§ **TASK GOAL**
Write out every line of the data below exactly as given.

§ **AVAILABLE DATA**
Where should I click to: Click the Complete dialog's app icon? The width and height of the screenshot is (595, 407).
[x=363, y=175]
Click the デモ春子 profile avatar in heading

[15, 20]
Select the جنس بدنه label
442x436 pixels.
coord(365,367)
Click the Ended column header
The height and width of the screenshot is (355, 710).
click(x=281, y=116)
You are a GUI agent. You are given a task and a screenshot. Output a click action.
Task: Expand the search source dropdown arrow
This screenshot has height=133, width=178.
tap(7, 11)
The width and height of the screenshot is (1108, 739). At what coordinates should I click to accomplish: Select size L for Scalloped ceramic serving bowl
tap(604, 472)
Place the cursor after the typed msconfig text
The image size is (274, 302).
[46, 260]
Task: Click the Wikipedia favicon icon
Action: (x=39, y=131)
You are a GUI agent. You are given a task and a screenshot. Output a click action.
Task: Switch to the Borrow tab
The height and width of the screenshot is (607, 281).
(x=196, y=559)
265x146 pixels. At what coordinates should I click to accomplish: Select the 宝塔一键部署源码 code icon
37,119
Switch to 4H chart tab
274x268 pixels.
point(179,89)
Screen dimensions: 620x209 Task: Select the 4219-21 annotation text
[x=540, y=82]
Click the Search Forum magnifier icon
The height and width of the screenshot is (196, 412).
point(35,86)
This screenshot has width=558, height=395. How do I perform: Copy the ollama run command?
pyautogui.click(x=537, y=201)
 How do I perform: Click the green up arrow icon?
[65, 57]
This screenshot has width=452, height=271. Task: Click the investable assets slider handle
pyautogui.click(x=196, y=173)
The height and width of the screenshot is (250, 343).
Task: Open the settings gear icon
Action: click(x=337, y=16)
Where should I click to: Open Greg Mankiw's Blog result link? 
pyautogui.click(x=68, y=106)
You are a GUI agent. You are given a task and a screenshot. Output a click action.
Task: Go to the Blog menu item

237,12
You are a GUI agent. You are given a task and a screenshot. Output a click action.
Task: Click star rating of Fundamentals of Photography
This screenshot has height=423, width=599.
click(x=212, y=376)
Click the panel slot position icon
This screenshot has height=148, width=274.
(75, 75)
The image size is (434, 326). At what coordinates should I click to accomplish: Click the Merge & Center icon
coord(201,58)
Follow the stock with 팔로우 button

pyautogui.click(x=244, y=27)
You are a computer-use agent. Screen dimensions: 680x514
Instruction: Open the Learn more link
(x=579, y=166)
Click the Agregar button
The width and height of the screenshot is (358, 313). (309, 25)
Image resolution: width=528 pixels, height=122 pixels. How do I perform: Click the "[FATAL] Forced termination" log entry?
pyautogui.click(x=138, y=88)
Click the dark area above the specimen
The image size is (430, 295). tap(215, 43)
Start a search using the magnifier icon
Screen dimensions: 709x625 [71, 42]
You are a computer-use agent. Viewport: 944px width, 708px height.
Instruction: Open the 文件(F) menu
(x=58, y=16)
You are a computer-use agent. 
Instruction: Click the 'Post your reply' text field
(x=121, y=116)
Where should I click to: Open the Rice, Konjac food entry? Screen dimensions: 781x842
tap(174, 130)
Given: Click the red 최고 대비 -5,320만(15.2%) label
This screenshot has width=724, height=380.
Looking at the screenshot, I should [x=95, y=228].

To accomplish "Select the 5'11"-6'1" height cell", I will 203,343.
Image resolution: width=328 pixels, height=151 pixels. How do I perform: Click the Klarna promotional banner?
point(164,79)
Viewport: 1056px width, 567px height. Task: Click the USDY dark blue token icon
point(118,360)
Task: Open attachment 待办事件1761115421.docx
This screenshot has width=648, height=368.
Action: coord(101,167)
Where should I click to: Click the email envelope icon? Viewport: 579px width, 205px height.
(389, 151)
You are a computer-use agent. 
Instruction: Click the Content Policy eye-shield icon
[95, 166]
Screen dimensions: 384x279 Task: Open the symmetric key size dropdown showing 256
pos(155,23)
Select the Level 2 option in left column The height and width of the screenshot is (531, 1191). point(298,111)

§ **TASK OUTPUT**
Where should I click to: Click the Complete dialog's app icon? The width and height of the screenshot is (595, 407).
[x=363, y=175]
Click the デモ春子 profile avatar in heading

[15, 20]
Select the جنس بدنه label
442x436 pixels.
coord(365,367)
Click the Ended column header
The height and width of the screenshot is (355, 710).
click(x=281, y=116)
You are a GUI agent. You are given a task and a screenshot. Output a click action.
Task: Expand the search source dropdown arrow
This screenshot has height=133, width=178.
tap(7, 11)
The width and height of the screenshot is (1108, 739). At what coordinates should I click to accomplish: Select size L for Scalloped ceramic serving bowl
tap(604, 472)
Place the cursor after the typed msconfig text
The image size is (274, 302).
[46, 260]
Task: Click the Wikipedia favicon icon
Action: (x=39, y=131)
You are a GUI agent. You are given a task and a screenshot. Output a click action.
Task: Switch to the Borrow tab
The height and width of the screenshot is (607, 281).
(x=196, y=559)
265x146 pixels. At what coordinates should I click to accomplish: Select the 宝塔一键部署源码 code icon
37,119
Switch to 4H chart tab
274x268 pixels.
point(179,89)
Screen dimensions: 620x209 Task: Select the 4219-21 annotation text
[x=540, y=82]
Click the Search Forum magnifier icon
The height and width of the screenshot is (196, 412).
point(35,86)
This screenshot has width=558, height=395. How do I perform: Copy the ollama run command?
pyautogui.click(x=537, y=201)
 How do I perform: Click the green up arrow icon?
[65, 57]
This screenshot has width=452, height=271. Task: Click the investable assets slider handle
pyautogui.click(x=196, y=173)
The height and width of the screenshot is (250, 343).
Task: Open the settings gear icon
Action: click(x=337, y=16)
Where should I click to: Open Greg Mankiw's Blog result link? 
pyautogui.click(x=68, y=106)
You are a GUI agent. You are given a task and a screenshot. Output a click action.
Task: Go to the Blog menu item

237,12
You are a GUI agent. You are given a task and a screenshot. Output a click action.
Task: Click star rating of Fundamentals of Photography
This screenshot has height=423, width=599.
click(x=212, y=376)
Click the panel slot position icon
This screenshot has height=148, width=274.
(75, 75)
The image size is (434, 326). At what coordinates should I click to accomplish: Click the Merge & Center icon
coord(201,58)
Follow the stock with 팔로우 button

pyautogui.click(x=244, y=27)
You are a computer-use agent. Screen dimensions: 680x514
Instruction: Open the Learn more link
(x=579, y=166)
Click the Agregar button
The width and height of the screenshot is (358, 313). (309, 25)
Image resolution: width=528 pixels, height=122 pixels. How do I perform: Click the "[FATAL] Forced termination" log entry?
pyautogui.click(x=138, y=88)
Click the dark area above the specimen
The image size is (430, 295). tap(215, 43)
Start a search using the magnifier icon
Screen dimensions: 709x625 [71, 42]
You are a computer-use agent. Viewport: 944px width, 708px height.
Instruction: Open the 文件(F) menu
(x=58, y=16)
You are a computer-use agent. 
Instruction: Click the 'Post your reply' text field
(x=121, y=116)
Where should I click to: Open the Rice, Konjac food entry? Screen dimensions: 781x842
tap(174, 130)
Given: Click the red 최고 대비 -5,320만(15.2%) label
This screenshot has width=724, height=380.
Looking at the screenshot, I should [x=95, y=228].

To accomplish "Select the 5'11"-6'1" height cell", I will 203,343.
Image resolution: width=328 pixels, height=151 pixels. How do I perform: Click the Klarna promotional banner?
point(164,79)
Viewport: 1056px width, 567px height. Task: Click the USDY dark blue token icon
point(118,360)
Task: Open attachment 待办事件1761115421.docx
This screenshot has width=648, height=368.
Action: coord(101,167)
Where should I click to: Click the email envelope icon? Viewport: 579px width, 205px height.
(389, 151)
You are a computer-use agent. 
Instruction: Click the Content Policy eye-shield icon
[95, 166]
Screen dimensions: 384x279 Task: Open the symmetric key size dropdown showing 256
pos(155,23)
Select the Level 2 option in left column The height and width of the screenshot is (531, 1191). point(298,111)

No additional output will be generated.